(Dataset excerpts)
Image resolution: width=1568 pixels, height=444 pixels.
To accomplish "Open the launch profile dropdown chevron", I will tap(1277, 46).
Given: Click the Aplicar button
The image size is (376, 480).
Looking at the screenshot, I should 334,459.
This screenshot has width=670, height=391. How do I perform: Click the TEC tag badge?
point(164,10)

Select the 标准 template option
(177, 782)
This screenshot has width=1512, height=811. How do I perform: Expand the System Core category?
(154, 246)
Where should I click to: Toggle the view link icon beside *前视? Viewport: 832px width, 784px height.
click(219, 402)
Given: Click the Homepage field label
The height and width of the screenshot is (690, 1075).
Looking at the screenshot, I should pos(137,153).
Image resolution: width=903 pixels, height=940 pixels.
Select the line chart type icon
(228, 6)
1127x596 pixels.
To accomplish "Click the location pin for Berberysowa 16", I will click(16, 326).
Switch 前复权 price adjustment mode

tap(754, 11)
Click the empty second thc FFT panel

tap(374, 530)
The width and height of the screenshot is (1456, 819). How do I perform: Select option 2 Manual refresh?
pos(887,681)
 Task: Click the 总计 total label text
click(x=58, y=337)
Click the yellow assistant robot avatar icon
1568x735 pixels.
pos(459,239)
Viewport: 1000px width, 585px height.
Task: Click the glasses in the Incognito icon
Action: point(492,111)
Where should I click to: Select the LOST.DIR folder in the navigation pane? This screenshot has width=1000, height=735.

Your objective
How many lines in the records include "Given"? Answer with the number alone.

Task answer
2